Linha de Leixões transportou quase 600 mil passageiros no primeiro ano da reabertura
A Linha de Leixões, circular ferroviária do Porto que reabriu a passageiros em 09 de fevereiro do ano passado, transportou 598.770 passageiros no primeiro ano de operação, divulgou hoje a CP - Comboios de Portugal à Lusa.
"Entre 09 de fevereiro de 2025 e 09 de fevereiro de 2026, foram transportados, na Linha de Leixões, 598.770 passageiros", pode ler-se numa resposta de fonte oficial da CP à Lusa.
De acordo com os números da transportadora, a estação que registou mais validações foi Campanhã, com 356.041, seguida do novo apeadeiro do Hospital São João, criado especificamente para a reabertura do serviço, com 84.661 validações.

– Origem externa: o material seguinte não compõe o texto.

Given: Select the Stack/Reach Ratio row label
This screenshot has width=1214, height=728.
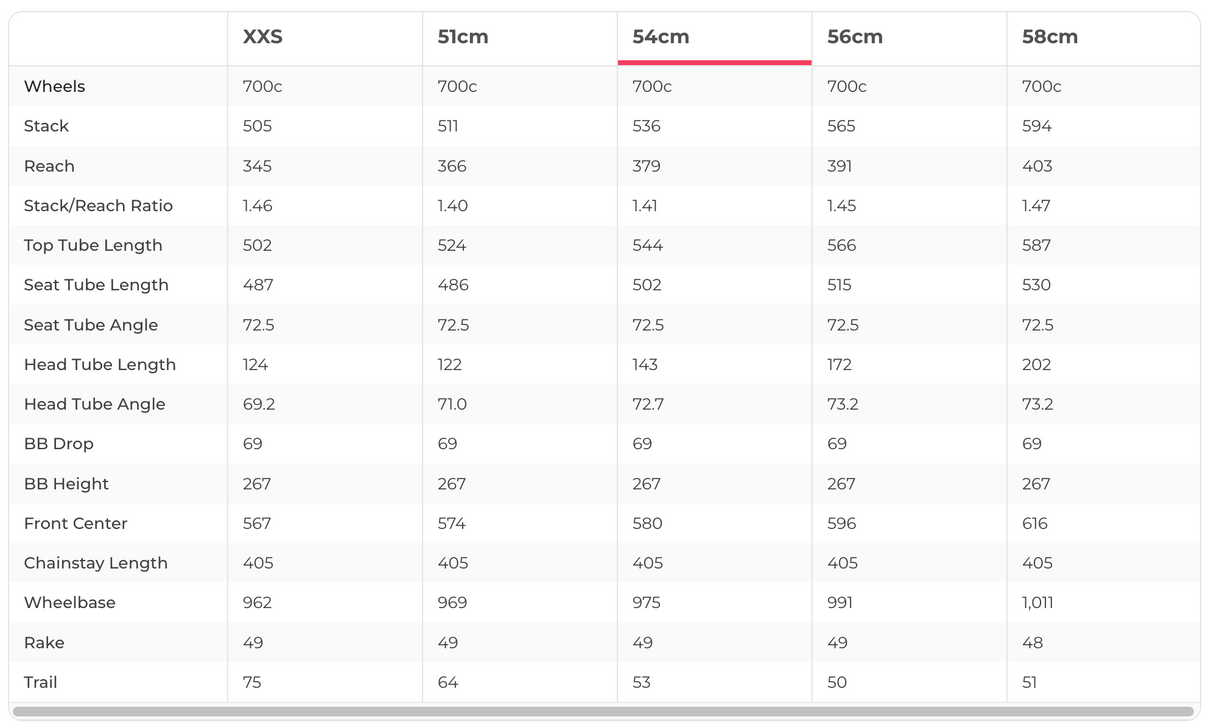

Segue-se a estação de São Gemil, na Maia, com 51.740 validações, Leça do Balio, em Matosinhos, com 32.376, São Mamede de Infesta, também em Matosinhos, com 31.296, e, por fim, o novo apeadeiro de Arroteia, junto à Efacec, com 21.497, e Contumil, no Porto, com 21.159 validações.
"A média de validações por dia útil mais elevada foi em outubro de 2025, com 2.424 validações. A média mais reduzida foi registada em maio de 2025, 1.628 validações", refere também a CP nas respostas enviadas à Lusa.
Quanto à distribuição por mês, em outubro, mês onde tipicamente se regista maior afluência aos transportes públicos, registou-se um recorde de 62.262 validações, seguindo-se março (58.035), setembro (53.010), novembro (52.527), julho (51.877), abril (49.818), janeiro (47.549), junho (46.834), agosto (42.736), maio (41.607), dezembro (40.318), fevereiro de 2025 (a partir de dia 09, 38.992) e fevereiro de 2026 (até dia 09, 13.205).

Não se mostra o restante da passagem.